• [The task]: Print only the lines below from the one with "The height and" to the one with "Click the blue", both included, exactly as they stand. Leave pictures out.

Records for this exercise Start Marker

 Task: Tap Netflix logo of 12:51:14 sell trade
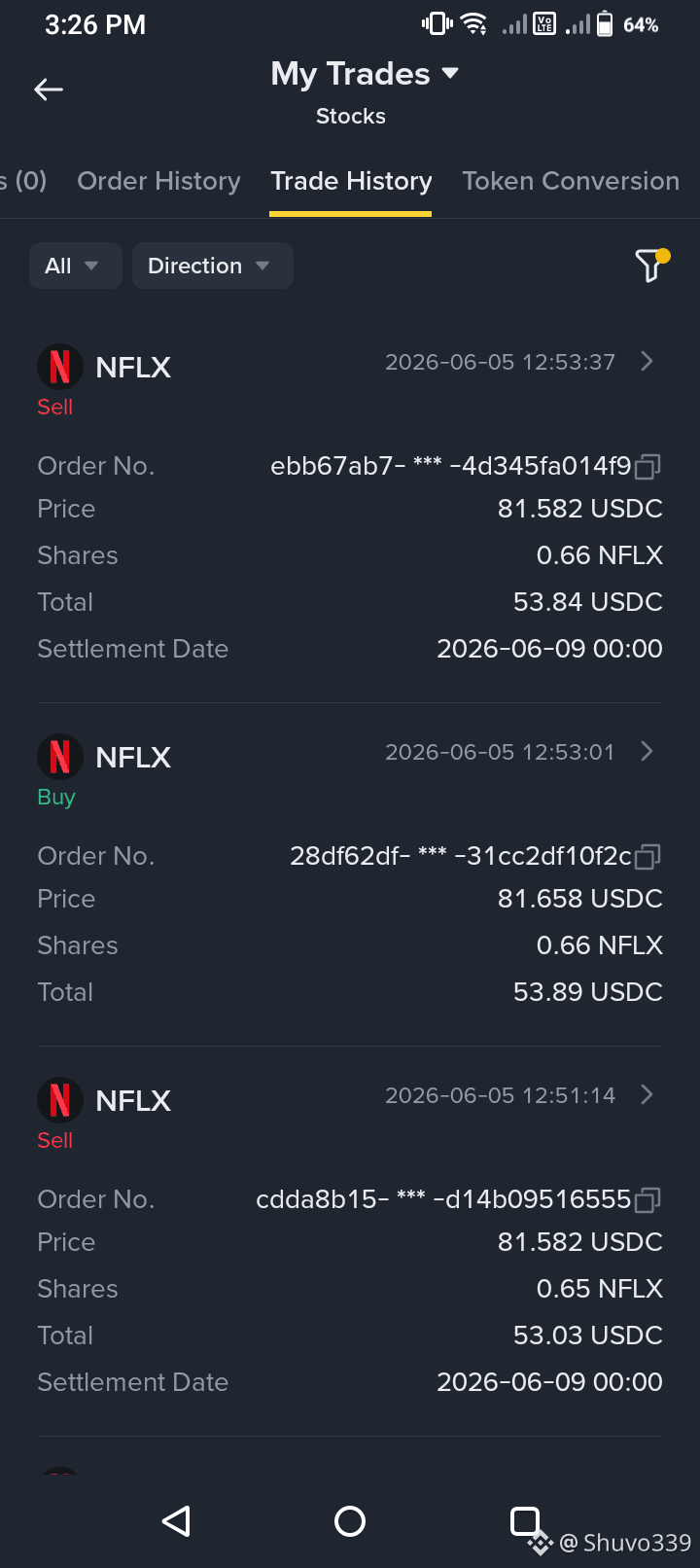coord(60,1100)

Records for this exercise End Marker
Records for this exercise Start Marker

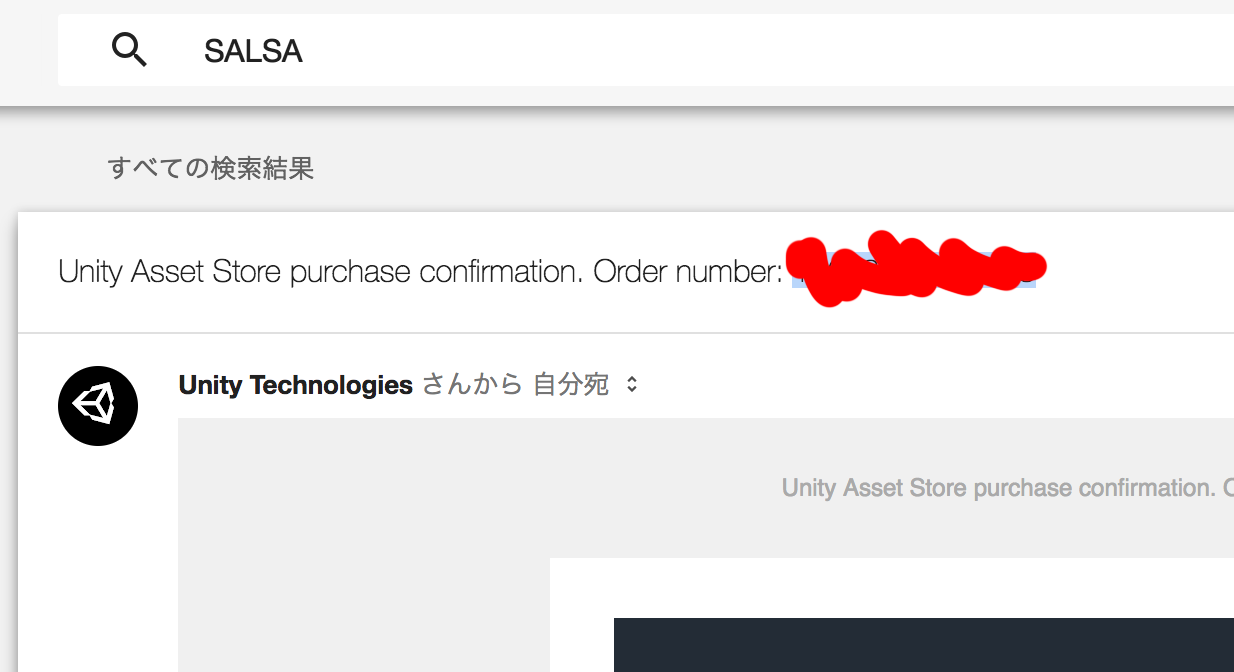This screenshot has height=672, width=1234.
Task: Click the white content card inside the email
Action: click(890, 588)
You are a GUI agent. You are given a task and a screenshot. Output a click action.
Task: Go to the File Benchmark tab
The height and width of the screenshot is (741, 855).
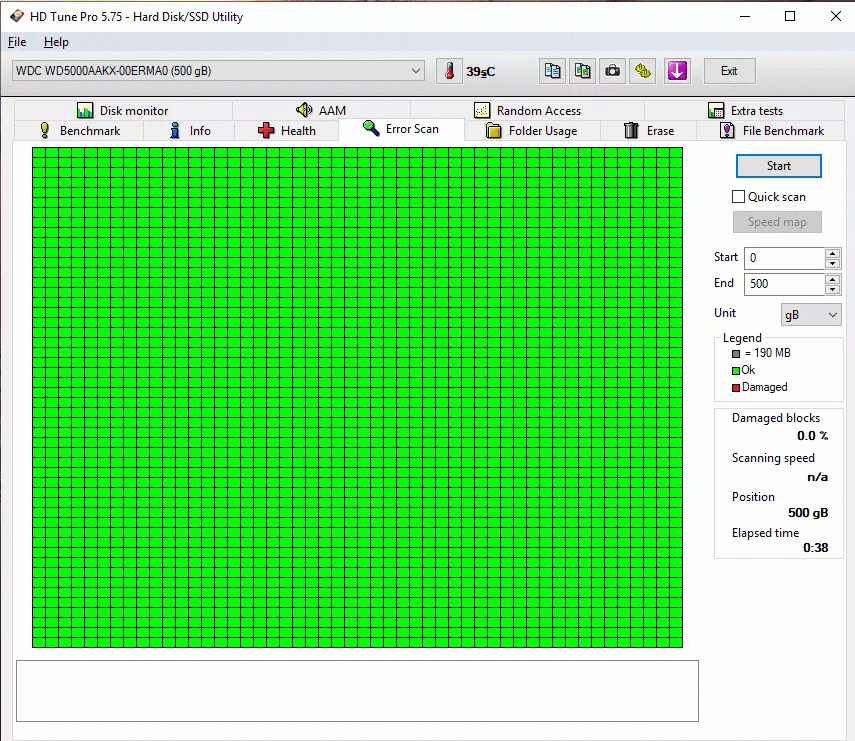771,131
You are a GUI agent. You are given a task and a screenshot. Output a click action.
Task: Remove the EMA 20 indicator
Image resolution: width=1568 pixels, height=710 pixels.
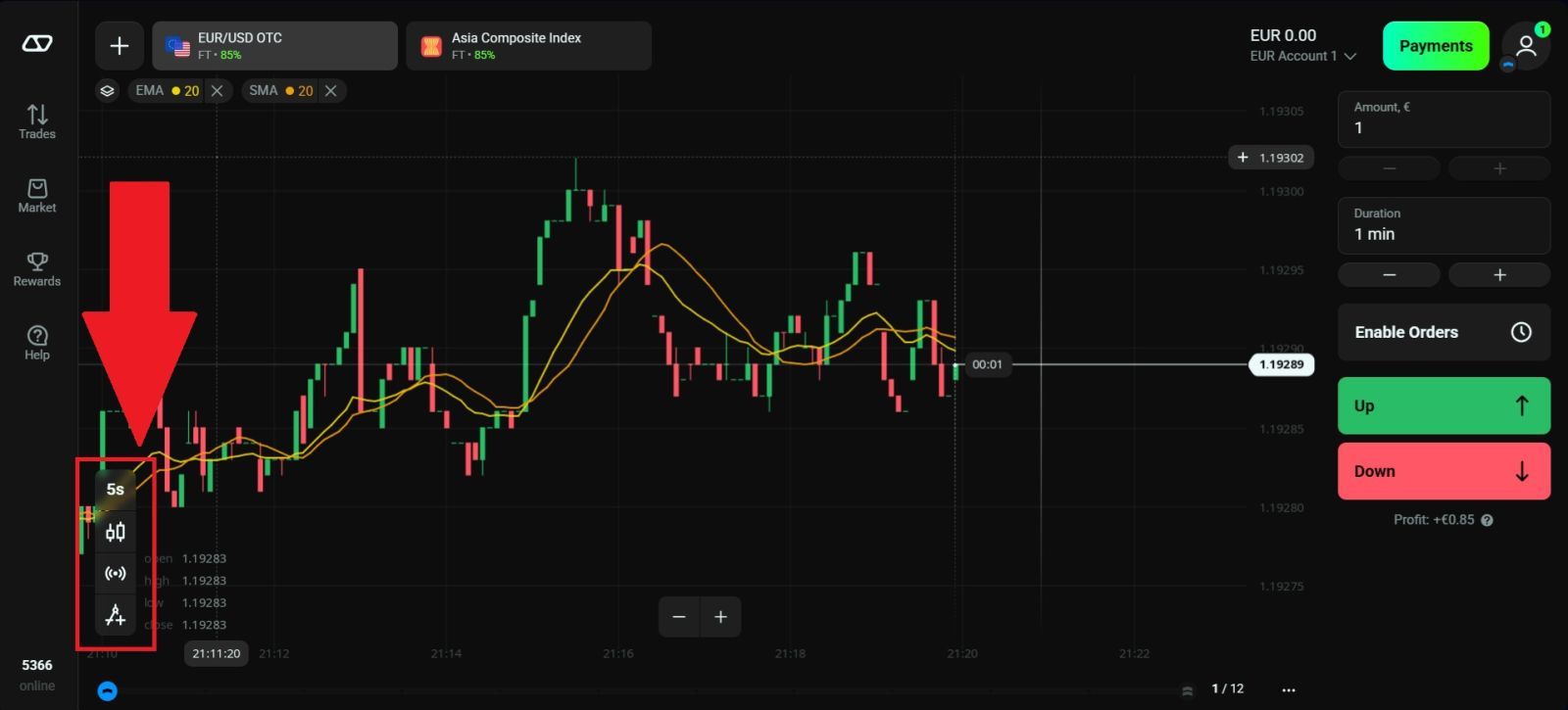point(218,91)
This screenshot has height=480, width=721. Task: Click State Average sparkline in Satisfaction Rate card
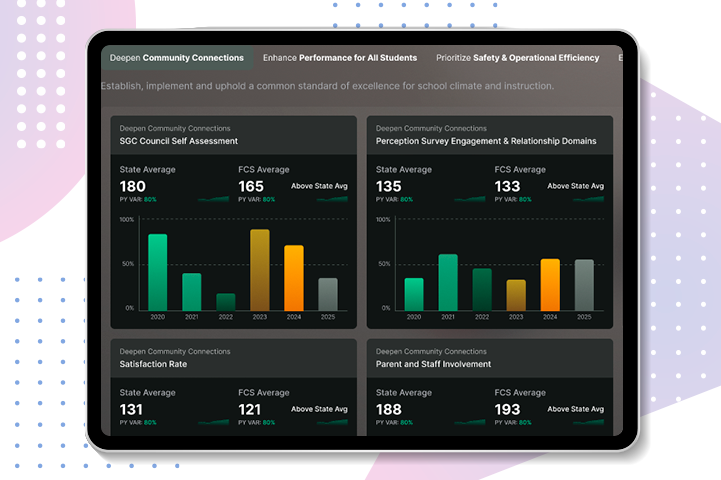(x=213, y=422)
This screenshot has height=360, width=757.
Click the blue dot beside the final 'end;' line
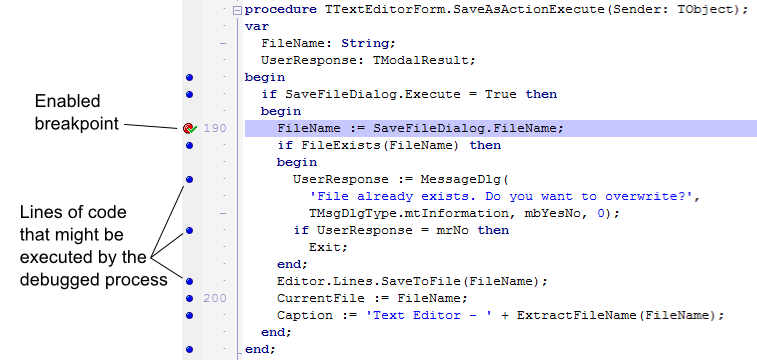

Records for this exercise End Marker
Records for this exercise Start Marker

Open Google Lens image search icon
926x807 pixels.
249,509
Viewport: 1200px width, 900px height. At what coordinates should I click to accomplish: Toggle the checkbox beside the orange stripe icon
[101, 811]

Records for this exercise End Marker

• [Response below]:
The height and width of the screenshot is (741, 855).
771,131
You are a GUI agent. You are given a task and a screenshot. Output a click action.
Task: Remove the EMA 20 indicator
Image resolution: width=1568 pixels, height=710 pixels.
point(218,91)
This screenshot has height=480, width=721. Task: Click State Average sparkline in Satisfaction Rate card
(x=213, y=422)
This screenshot has height=360, width=757.
Click the blue dot beside the final 'end;' line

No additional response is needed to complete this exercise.